_Provided material_.
---------------

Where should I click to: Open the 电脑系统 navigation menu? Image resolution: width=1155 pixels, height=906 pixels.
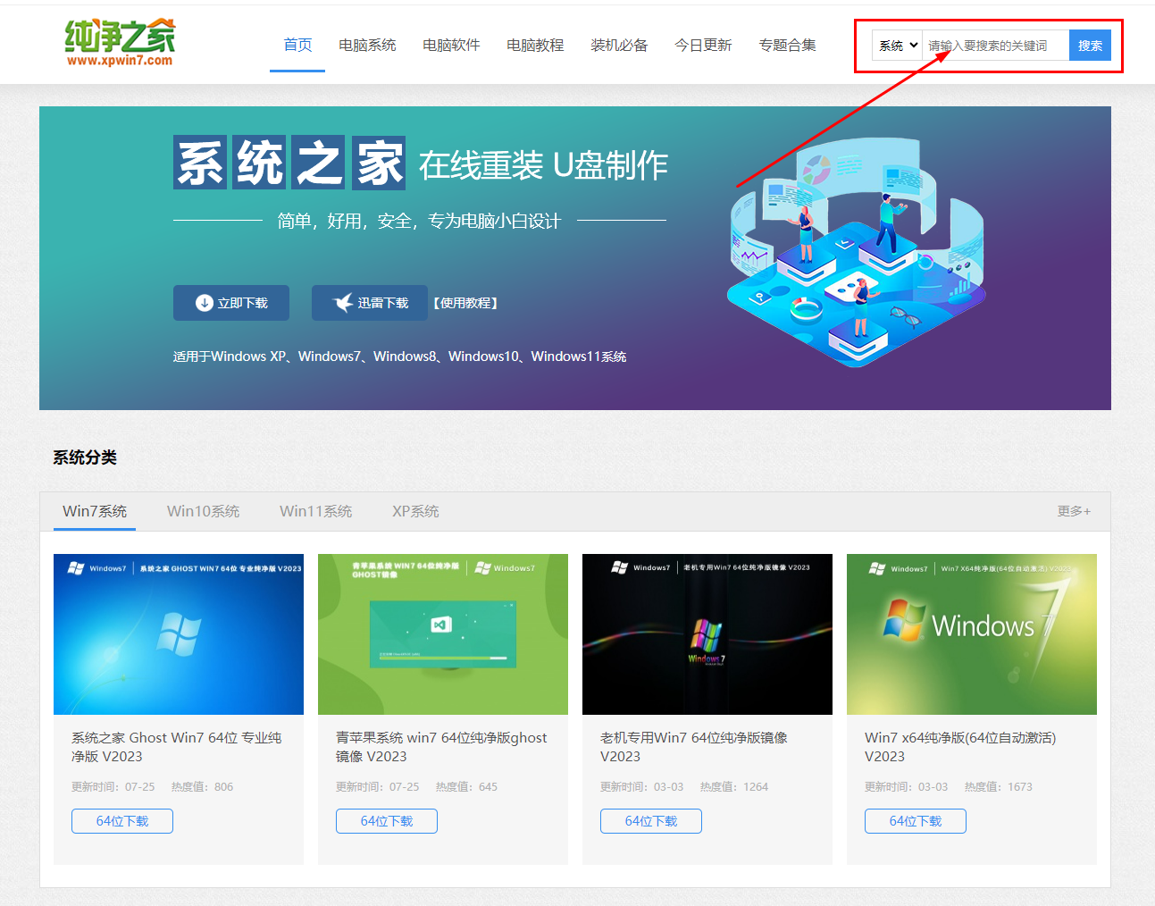point(366,45)
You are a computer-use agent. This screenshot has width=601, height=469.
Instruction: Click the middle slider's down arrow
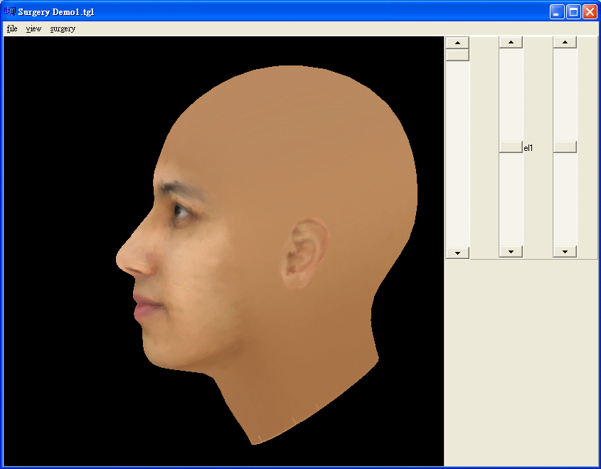[511, 252]
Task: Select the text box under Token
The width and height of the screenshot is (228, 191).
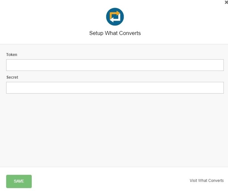Action: point(115,65)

---------------

Leave the pictures out, and print every line of the listing exactly as written.

_Solution for this task_.
Where should I click to: Open the 电脑系统 navigation menu? Image resolution: width=1155 pixels, height=906 pixels.
point(366,45)
You are a computer-use agent. This screenshot has width=601, height=469.
Instruction: Click the middle slider's down arrow
[511, 252]
Task: Select the text box under Token
The width and height of the screenshot is (228, 191).
Action: point(115,65)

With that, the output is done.